Hummer also examines texts such as De rerum naturis by Hrabanus Maurus, inspired by Isidore's Etymologies, for documentation of medieval definitions of kinship. Clerical analogies that compare the relationship of husband and wife to that of Christ and the Church speak volumes about perceptions of marriage and family, to say nothing of attitudes toward women who were thus afforded much more respect than moderns tend to expect from the Middle Ages. Dhuoda's advice manual addressed to her son makes a regular distinction between the biological genitor and the pater, or genitrix and mater, with pater and mater reserved to designate a higher order of parenting reserved for spiritual advisors, mentors, guides, Church fathers, and God himself. Such medieval commentators used terms of kinship to understand the divine and even to humanize the mystical relationship with God. Similarly, in his analysis of Nithard's Historia, Hummer stresses that Nithard accentuates the status of sainthood of his father Angilbert, documented by his uncorrupted remains, over his own status as grandson to Charlemagne, concluding: "Kinship was rarely just persona; it was infused with the eschatological and interwoven with the saved, both the living and the living forever" (230). For Hummer, medieval names for human relationships were attempts to define and replicate perceptions of relationships with and among the divine.

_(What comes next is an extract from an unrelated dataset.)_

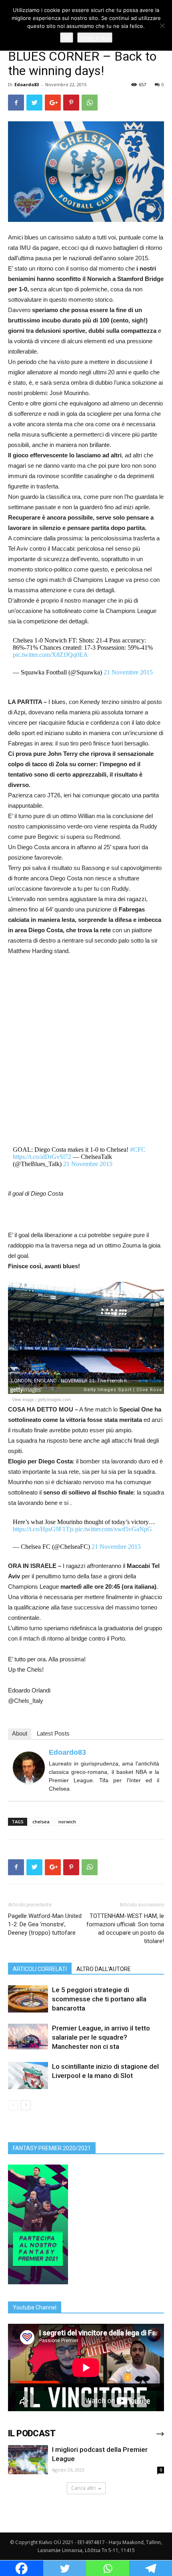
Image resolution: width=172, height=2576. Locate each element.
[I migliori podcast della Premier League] (28, 2459)
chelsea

With Chapter Ten, Hummer shifts to the study of the development of genealogy modeled after biblical precedents. While this may seem like a seismic shift, once again the medieval meaning of genealogy was different from our meaning: genealogy in the Middle Ages was a way to justify kings and emperors as clearly chosen to rule, through the discovery/narration of an illustrious eponymous genealogy, such as the plethora of genealogies purported to explain a ruler's descent from the Romans, the Franks, or the Trojans. Genealogy justifies one's reign and power: "A genealogia sanctioned the right to rule not by blood per se, but because it revealed the continuous chain that must bind rulers—no matter how preposterous we mind [sic] find the genealogical link—to the Promise of History...To have a genealogia was to have been marked out by God to rule" (297-298), making such links useful for counts, kings, emperors, and popes. Hummer devotes significant space to an analysis of Lambert of St. Omer's Liber Floridus (1121), best described as an eclectic encyclopedia of history, legend, nature, chronicles, and of course, genealogies describing family trees of Jesus, Job, Cain and Abel, the Frankish monarchs, the counts of Flanders (Lambert's homeland), and Lambert's own family genealogy.

Visions of Kinship is a dense but rewarding read, based on excellent scholarship, careful to not confuse modern and medieval sensibilities, and respectful of different perspectives, while remaining mindful of the limitations of certain approaches. Hummer provides useful summaries of historical trends in research, along with the call-and-response from one scholar to another with extensive documentation. It will long be a useful reference for scholars of medieval social organization and mentalities.